When dealing with basin-scale geological studies, two key elements need to be considered: understanding the temporal relationships of geological events with the help of a PSE (Petroleum System Event) chart and identifying the spatial representation of the petroleum system elements of a basin, expressed as Play Fairway maps or Common Risk Segment maps. In both cases, an important source of information consists of unstructured documents (papers from different publishers or company technical reports) containing the textual description of the geological events of a basin, as well as pictures where Play Fairway maps or Common Risk Segment maps are represented as images.

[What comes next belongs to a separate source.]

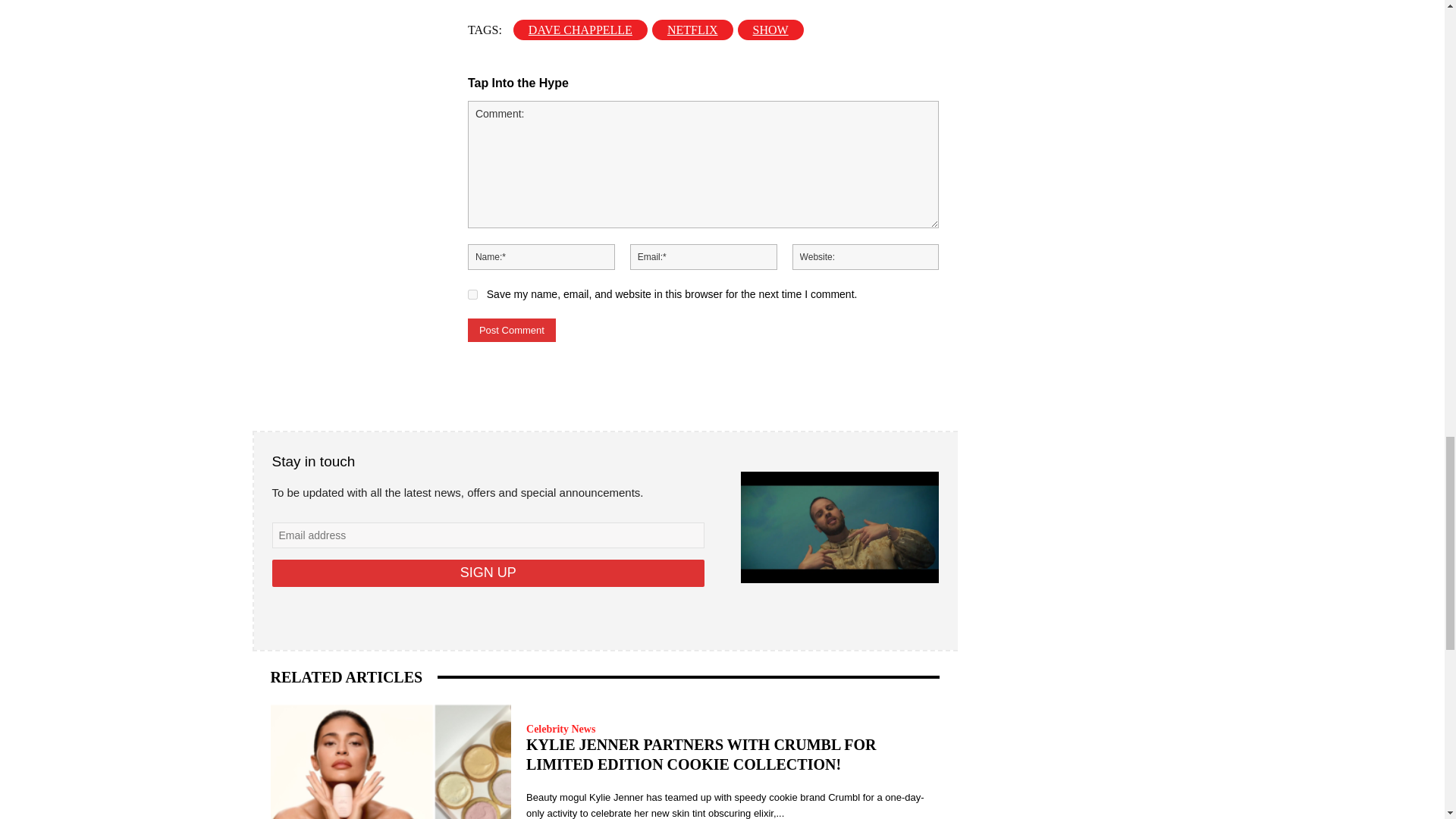
yes (472, 294)
Post Comment (511, 330)
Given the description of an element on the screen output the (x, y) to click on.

The automatic construction of a PSE chart using powerful cognitive tools, such as Knowledge Graphs, has already been documented in a previous OMC paper [1]. This work focuses on an advanced Artificial Intelligence approach to process the pictures contained in the papers and transform them into a workable representation for the explorationist, such as fully georeferenced GIS (Geographic Information System) objects that can be displayed side by side with all the traditional information available in the GIS system (e.g., basins, reservoirs, wells).
In order to achieve this goal, the pictures in the papers must be processed with very advanced automatic algorithms, such as: Image Classification algorithms, to distinguish images that can be considered as maps from images with different content (e.g. well logs, seismic sections, SEM images); OCR (Optical Character Recognition) algorithms, capable of extracting the textual content of the image; Advanced Artificial Intelligence algorithms, capable of understanding if the textual information extracted from the images can be associated to elements that can be georeferenced (e.g. well names of known coordinates and the corresponding well symbols; geographical coordinates (latitude/longitude) displayed on the border of the image or along a rectangle within the image); GIS processing algorithms, capable of transforming the images, enriched with the geolocation information extracted in the previous steps, into georeferenced objects that can be displayed on a GIS application.
The paper will describe the challenges that had to be faced and the algorithms that have been applied.
To discriminate the images representing maps from those representing other entities (well logs, seismic sections, etc), deep learning models act as very efficient image classifiers. However, the challenge was to build a large training set of images, associated with their classification label. For this purpose, we leveraged on the textual analysis capabilities of the Knowledge Graphs, capable of associating each picture to the corresponding caption, and pre-classifying the images based on their captions. This allowed to build a large training set in a semi-automatic way, just quality checking the classification label based on the caption of the pictures.
In case of images containing well names, the first difficulty is to understand if the text extracted by the OCR algorithm from the image actually represents a well name. The text can be compared with an official database of worldwide wells; however, the names might not exactly correspond; therefore fuzzy search techniques need to be used to assess the similarity between the names. Moreover, it is needed to handle ambiguities and inconsistencies (the same well names might be used in multiple countries). The second difficulty is the correct association of the well names displayed in the image with the corresponding symbols (circles, stars, squares) used to represent the well location on the map. For this last task, a Machine Learning approach has been used to train a well marker detector.
In case of pictures containing geographical coordinates (latitude/longitude) displayed on the border of the image or along a rectangle within the image, a variety of image analysis algorithms have been used to handle several challenges. The first one is represented by images with multiple sub-images, where the key problem is to identify the right rectangle around which the geographic coordinates are displayed. A second challenge is the correct identification of the tick marks on the coordinate axes and associate them to the label of the coordinate. This is a very difficult task, due to the presence of slopes in maps, intersections with text and necessity of a fine tuning to determine the best neighbourhood of the coordinates where marks must be searched.
Finally, the paper will describe how an automatic quality control of the georeferenced image is performed to ensure that only high-quality results are imported into Eni’s GIS system. The paper will finally describe the results that have been achieved with a few examples of the georeferenced maps that have been generated, side by side with the traditional GIS objects (wells, reservoirs, basins).